◆ Exercise prompt:
Each line of the listing needs to be given again exactly.

☆ ☆ ☆ ☆ ☆

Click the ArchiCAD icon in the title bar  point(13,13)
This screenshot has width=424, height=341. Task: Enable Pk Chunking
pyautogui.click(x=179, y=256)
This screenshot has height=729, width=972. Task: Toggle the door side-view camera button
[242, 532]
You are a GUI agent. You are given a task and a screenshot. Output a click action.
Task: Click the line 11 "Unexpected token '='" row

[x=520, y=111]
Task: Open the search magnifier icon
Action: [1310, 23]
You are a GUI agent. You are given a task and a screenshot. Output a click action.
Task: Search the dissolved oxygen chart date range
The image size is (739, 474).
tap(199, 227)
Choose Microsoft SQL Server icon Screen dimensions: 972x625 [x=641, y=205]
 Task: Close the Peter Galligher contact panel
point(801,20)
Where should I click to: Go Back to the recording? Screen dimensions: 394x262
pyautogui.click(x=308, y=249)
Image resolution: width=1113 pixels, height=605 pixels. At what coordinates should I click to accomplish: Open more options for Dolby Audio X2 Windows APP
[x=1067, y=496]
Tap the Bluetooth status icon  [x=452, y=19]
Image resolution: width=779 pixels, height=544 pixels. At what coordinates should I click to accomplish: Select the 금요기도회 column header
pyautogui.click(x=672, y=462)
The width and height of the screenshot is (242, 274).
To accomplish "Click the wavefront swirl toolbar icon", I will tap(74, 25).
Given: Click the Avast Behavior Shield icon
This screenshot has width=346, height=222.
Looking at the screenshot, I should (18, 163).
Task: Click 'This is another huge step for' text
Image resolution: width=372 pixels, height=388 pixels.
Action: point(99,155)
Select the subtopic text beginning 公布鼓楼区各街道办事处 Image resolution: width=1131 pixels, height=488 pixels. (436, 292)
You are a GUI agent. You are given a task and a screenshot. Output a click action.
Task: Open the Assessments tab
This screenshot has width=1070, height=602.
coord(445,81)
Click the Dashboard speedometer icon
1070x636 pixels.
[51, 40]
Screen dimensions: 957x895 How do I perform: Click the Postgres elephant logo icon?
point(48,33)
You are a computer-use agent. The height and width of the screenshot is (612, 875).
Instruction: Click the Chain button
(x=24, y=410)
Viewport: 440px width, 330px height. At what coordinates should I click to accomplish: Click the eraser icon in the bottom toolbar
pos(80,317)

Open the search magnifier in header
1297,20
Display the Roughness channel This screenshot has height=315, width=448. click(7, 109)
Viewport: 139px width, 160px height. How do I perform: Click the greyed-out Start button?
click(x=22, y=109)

☆ ☆ ☆ ☆ ☆

◆ Answer to the exercise:
Click the ArchiCAD icon in the title bar  point(13,13)
This screenshot has width=424, height=341. Task: Enable Pk Chunking
pyautogui.click(x=179, y=256)
This screenshot has height=729, width=972. Task: Toggle the door side-view camera button
[242, 532]
You are a GUI agent. You are given a task and a screenshot. Output a click action.
Task: Click the line 11 "Unexpected token '='" row

[x=520, y=111]
Task: Open the search magnifier icon
Action: [1310, 23]
You are a GUI agent. You are given a task and a screenshot. Output a click action.
Task: Search the dissolved oxygen chart date range
The image size is (739, 474).
tap(199, 227)
Choose Microsoft SQL Server icon Screen dimensions: 972x625 [x=641, y=205]
 Task: Close the Peter Galligher contact panel
point(801,20)
Where should I click to: Go Back to the recording? Screen dimensions: 394x262
pyautogui.click(x=308, y=249)
Image resolution: width=1113 pixels, height=605 pixels. At what coordinates should I click to accomplish: Open more options for Dolby Audio X2 Windows APP
[x=1067, y=496]
Tap the Bluetooth status icon  [x=452, y=19]
Image resolution: width=779 pixels, height=544 pixels. At what coordinates should I click to accomplish: Select the 금요기도회 column header
pyautogui.click(x=672, y=462)
The width and height of the screenshot is (242, 274).
To accomplish "Click the wavefront swirl toolbar icon", I will tap(74, 25).
Given: Click the Avast Behavior Shield icon
This screenshot has width=346, height=222.
Looking at the screenshot, I should (18, 163).
Task: Click 'This is another huge step for' text
Image resolution: width=372 pixels, height=388 pixels.
Action: point(99,155)
Select the subtopic text beginning 公布鼓楼区各街道办事处 Image resolution: width=1131 pixels, height=488 pixels. (436, 292)
You are a GUI agent. You are given a task and a screenshot. Output a click action.
Task: Open the Assessments tab
This screenshot has width=1070, height=602.
coord(445,81)
Click the Dashboard speedometer icon
1070x636 pixels.
[51, 40]
Screen dimensions: 957x895 How do I perform: Click the Postgres elephant logo icon?
point(48,33)
You are a computer-use agent. The height and width of the screenshot is (612, 875).
Instruction: Click the Chain button
(x=24, y=410)
Viewport: 440px width, 330px height. At what coordinates should I click to accomplish: Click the eraser icon in the bottom toolbar
pos(80,317)

Open the search magnifier in header
1297,20
Display the Roughness channel This screenshot has height=315, width=448. click(7, 109)
Viewport: 139px width, 160px height. How do I perform: Click the greyed-out Start button?
click(x=22, y=109)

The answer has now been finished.